Siddarth Ijju

Advanced Generative AI (Vision Series): ProGAN

Introduction

In my previous article, I covered the Vector Quantized Variational Auto Encoder, or the VQ-VAE. In line with my previous series, this time we’ll cover an advanced generative AI model that falls into the family of Generative Adversarial Networks - otherwise known as GANs.

This article explores an extension to the traditional GAN known as the Progressive GAN or ProGAN. The ProGAN uses a progressive structure in the generator and discriminator that allows for the generation of images with much higher resolution and detail than previous architectures.

ProGAN

The ProGAN follows the GAN by roughly 4 years, and relies heavily on top of the fundamental backbone of the GAN. If you’d like a review of the concepts behind the GAN, you can check out my earlier article here - for this article I’ll only provide a quick review before going through the theory. In those 5 years, a lot of research had been done on GANs but training was still largely unstable and limited by output size.

The ProGAN addresses this issue by working “from the bottom-up”. By starting at lower image resolutions, and then adding details in a progressive manner, the ProGAN is able to achieve much more stable training while also being able to generate higher resolution images with more ease.

Setup

As in the traditional GAN architecture, the ProGAN consists of a generator model $G(z)$ and a discriminator model $D(x)$ . The objective of the GAN is to find a satisfactory equilibrium for the joint value function
$\min_G \max_D V(D, G) = \mathbb{E}_x [\log D(x)] + \mathbb{E}_z[\log (1 - D(G(z)))]$

For the ProGAN, we will modify the training method by adding in layers to the discriminator and generator throughout training. We’ll add layers in a symmetric manner to both the discriminator and generator, and ensure that the manner in which we add layers doesn’t significantly change the previous trained layers in our model. We’ll also use a modified loss function based off another GAN paper called the Wasserstein loss. Let’s see how we implement all this in practice.

Progressive Growing

We’ll start our network at 4x4 resolution. To implement progressive growing, we’ll train the network at the current resolution for a set number of steps. Then, when we want to add in a new layer (to progress the resolution), we’ll “fade” in the new layer with a parameter $\alpha \in [0, 1]$ . Here, $\alpha$ will represent how much of the new layer’s output we will use in the overall output. In mathematical terms, if the lower resolution output was $r_0$ and the higher resolution output that we’re fading in is $r_1$ , we’ll output scaled values $(1 - \alpha) r_0 + \alpha r_1$ , and use similarly interpolated images between the higher resolution and lower resolution for the ground truth. We’ll gradually scale $\alpha$ from $0$ to $1$ , and hopefully in doing so we won’t create too much of a shock in the network with the added layers.
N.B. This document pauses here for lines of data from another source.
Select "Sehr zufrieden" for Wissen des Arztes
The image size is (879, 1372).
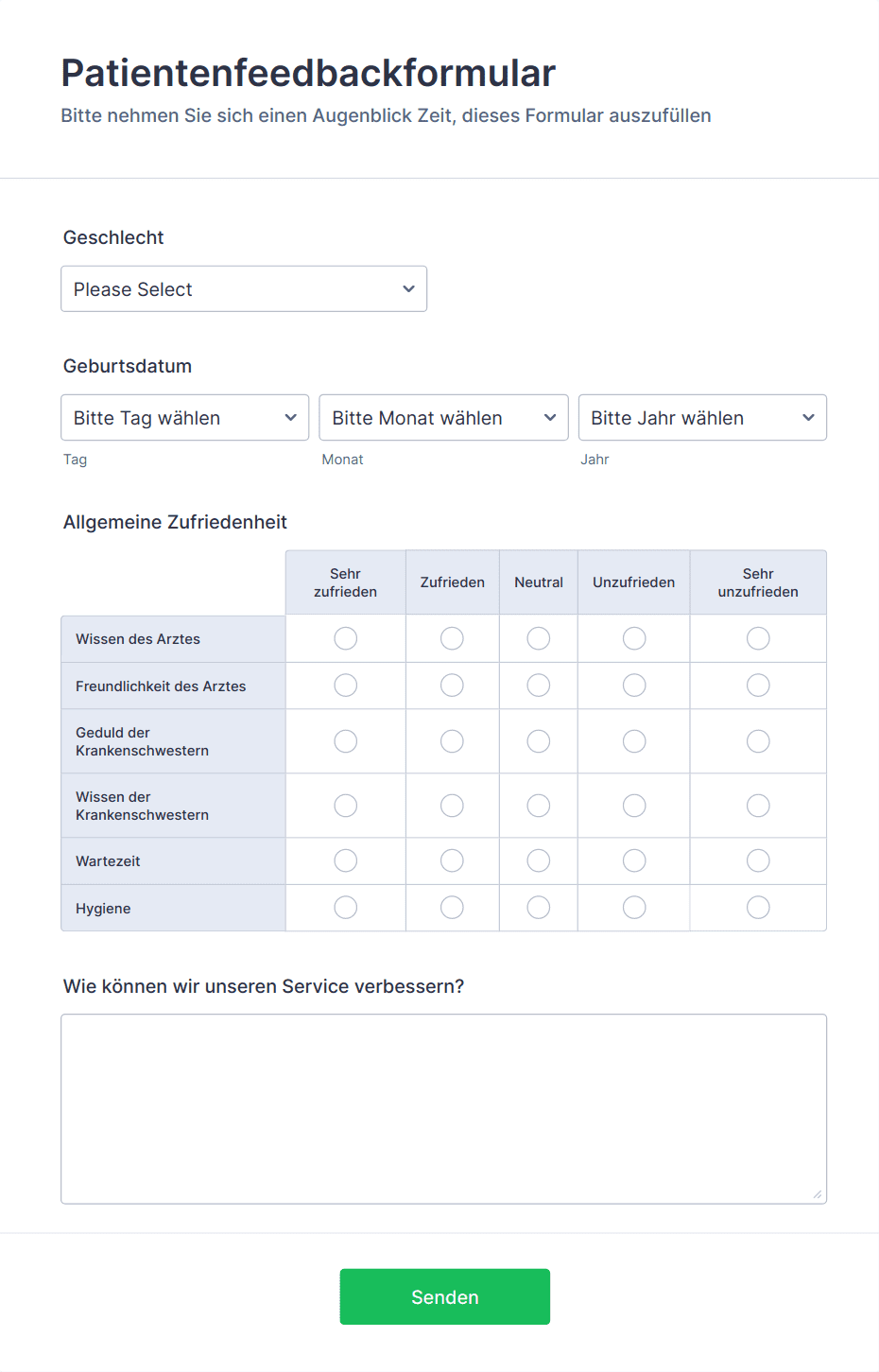(345, 638)
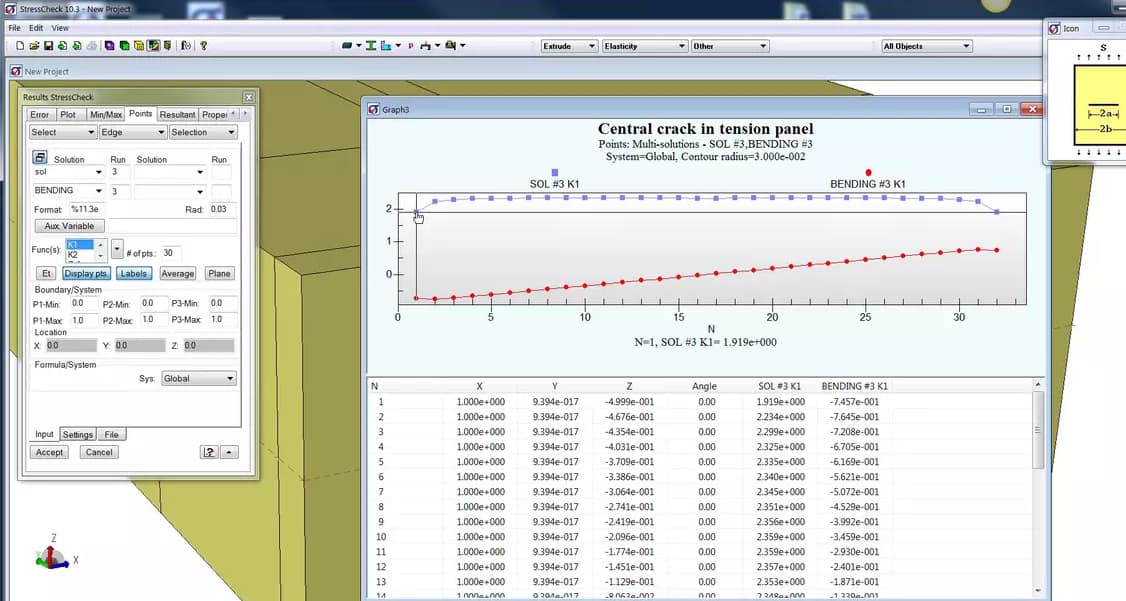
Task: Open the Edit menu
Action: [x=36, y=28]
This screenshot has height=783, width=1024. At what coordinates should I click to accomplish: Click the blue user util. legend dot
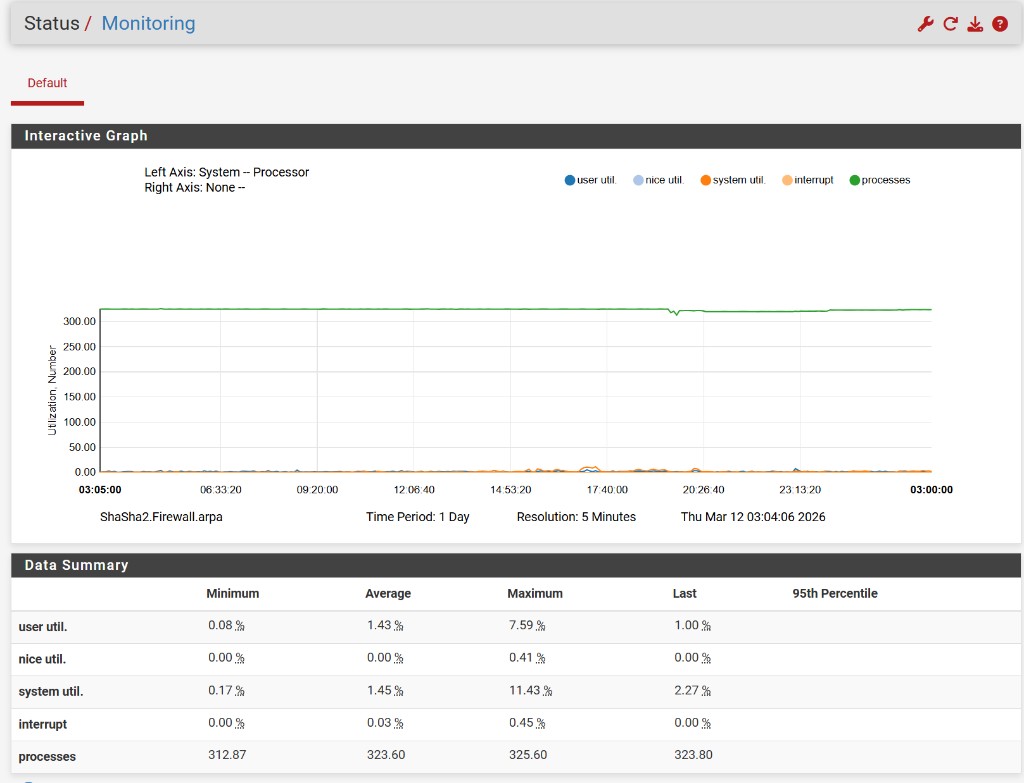tap(570, 180)
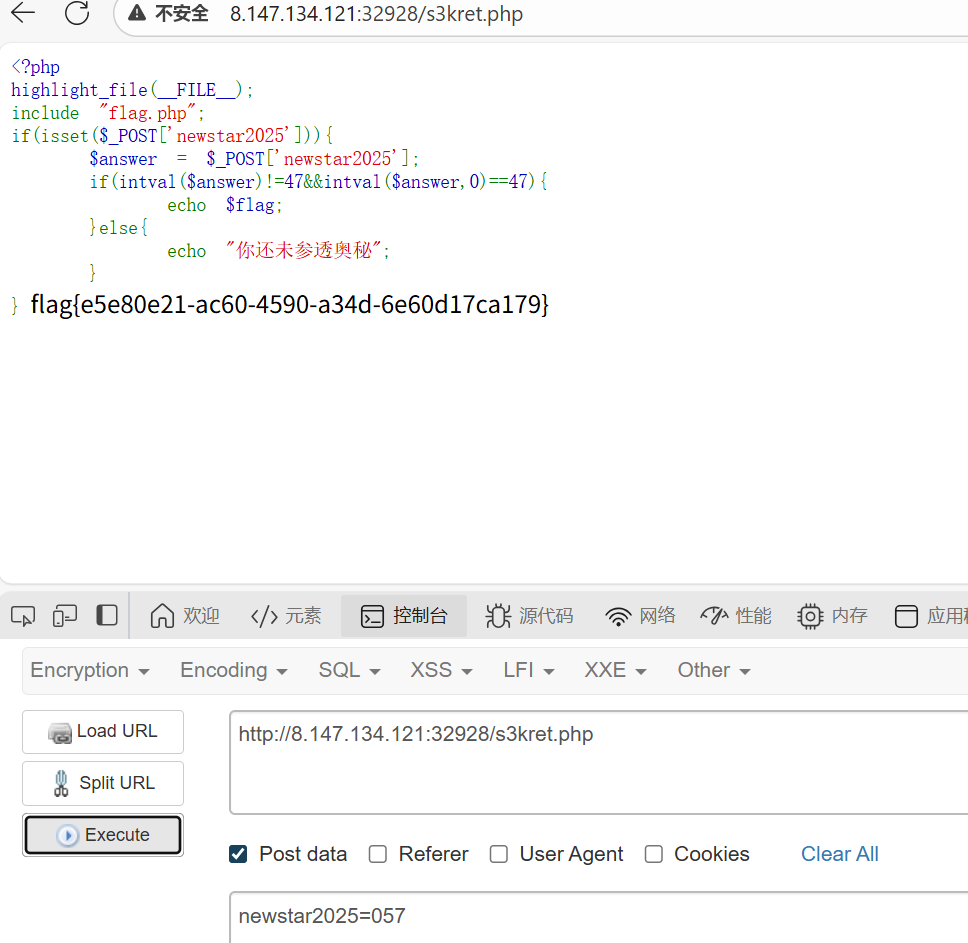This screenshot has width=968, height=943.
Task: Tick the Cookies checkbox
Action: (654, 854)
One other consideration is that the batch size of images must also change throughout training. As we process larger and larger images, we require less data for gradient updates, and in fact larger batch sizes may be more prone to instability issues due to the size of the gradient updates. Therefore, it becomes necessary to also maintain a schedule of batch sizes that we’ll use as our network resolution becomes larger.
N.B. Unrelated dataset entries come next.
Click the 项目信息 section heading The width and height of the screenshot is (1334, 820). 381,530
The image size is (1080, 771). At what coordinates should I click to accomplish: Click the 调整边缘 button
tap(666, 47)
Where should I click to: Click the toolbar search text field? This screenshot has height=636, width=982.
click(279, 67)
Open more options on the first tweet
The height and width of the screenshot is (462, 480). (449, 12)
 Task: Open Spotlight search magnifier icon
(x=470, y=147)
Since we’re training by resolution, we’ll require a decent number of epochs for each resolution to train to a point of stability (we’ll use 10 for now to make training faster).

Equalized Learning Rate

This section is a slight misnomer - the actual item we’re discussing here is scaling the parameters of the neural network to ensure equal learning rates. In theory, if some parameters in our network have a larger dynamic range (they take on a larger range of values during training), those parameters take longer to learn. The ProGAN paper builds off this idea by first initializing parameters from $\mathcal{N}(0, 1)$ , and then scaling the weights dynamically based on He’s initializer, which uses a constant
$\sqrt{\frac{2}{fan\_in}} = \sqrt{\frac{2}{c*k^2}}$
where $c$ represents the number of input channels and $k$ represents the kernel size for that filter. We’ll use this scaled version of the parameters for every convolutional layer in our model.

PixelNorm

One other scenario the ProGAN authors address is the case where the magnitudes of the values in the generator and discriminator spiral out of control. To prevent this outcome, we’ll normalize the feature vector for each pixel to unit length after each convolutional layer. In mathematical terms,
$b_{x, y} = a_{x, y} / \sqrt{\frac{1}{N} \sum_{j=0}^{N-1} (a_{x, y}^j)^2 + \epsilon}$
Here, $\epsilon = 10^{-8}$ , $N$ is the number of channels, and $a_{x, y}$ and $b_{x, y}$ represent pixels over the original features and the normalized features respectively. If you think about this in terms of an example feature of size 512x8x8, we’re essentially normalizing over the channel dimension of size 512, so that the vector associated with each pixel in the 8x8 “image” is normalized.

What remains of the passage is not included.